Use gparted to partition the drive. Make one partition covering the entire drive with the label "Drive2" and formated to ext4. Make note of the UUID for the partition.
Next, setup auto-mount. Make a folder for a mount point: sudo mkdir /mnt/drive2
Then add the following lines to /etc/fstab

#Drive2 automount
UUID=<UUID from above> /mnt/drive2 ext4 defaults 0 2

Reboot to test the auto-mount.

Step 2 -- Setup Folders

If auto-mounts works, open a terminal and type cd /mnt/drive2
I chose to set normal users with access to only their folder, and give sudoers access to all folders. I do not know a way to do this automatically; perhaps someone could make a script.
Repeat the following commands for each user.
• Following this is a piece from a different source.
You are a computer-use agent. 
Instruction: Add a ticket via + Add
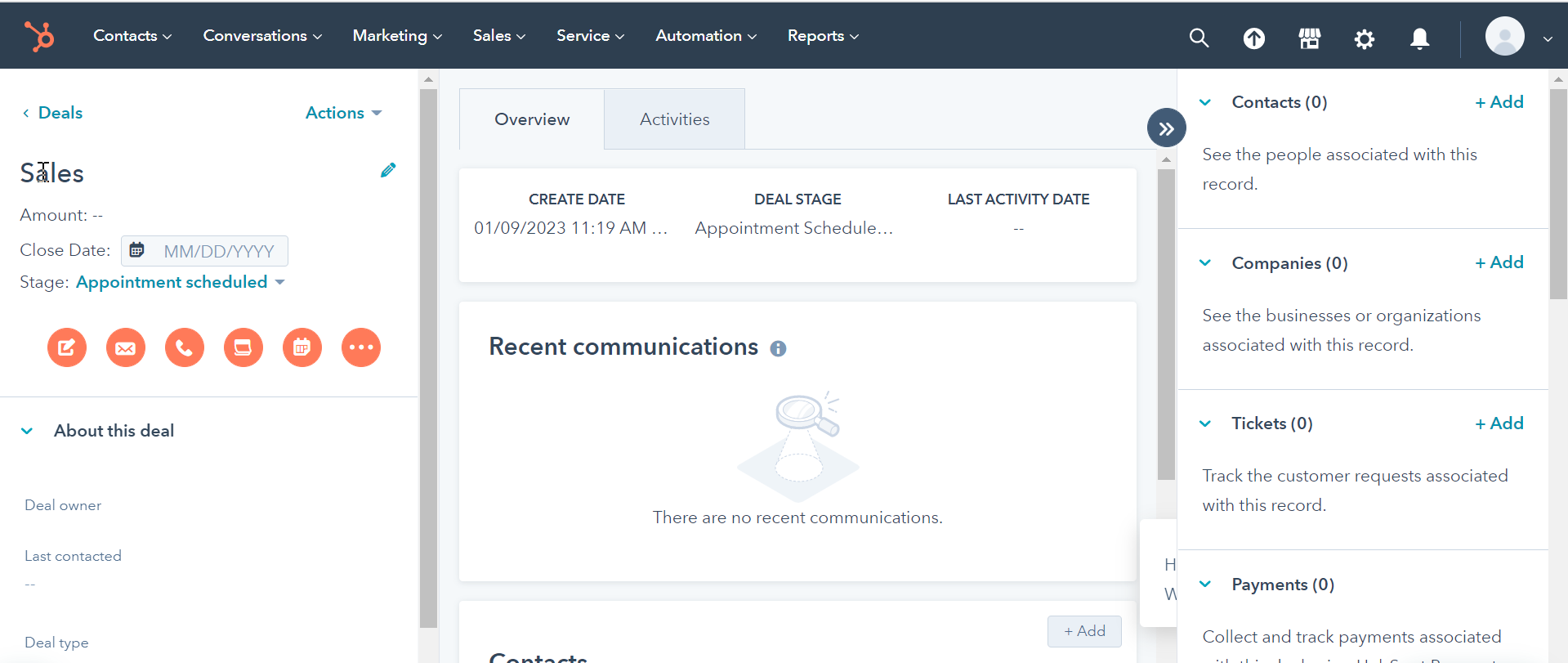point(1499,423)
Replace "user1" with the actual user name.

 mkdir user1 #sudo might be needed.
 sudo chown user1:sudoers user1
 sudo chmod 770 user1  #user and sudoers full access, other no access
 ln user1 Drive2 #sudo might be needed again
 sudo chown user1:user1 Drive2
 sudo mv Drive2 /home/user1

Your users should now have a folder named "Drive2" in their home directory that links to their folder on Drive2. For ease of access, a link for /mnt/drive2 can be made and copied to all the sudoers.

Notes:

With this setup, sudoers will be able to add files to user's folder, and delete files they created. But may only be able to view files created by others because default file settings are user:user 755 (maybe 754). And vis-a-versa. Though sudoers should be able to change permissions and owner.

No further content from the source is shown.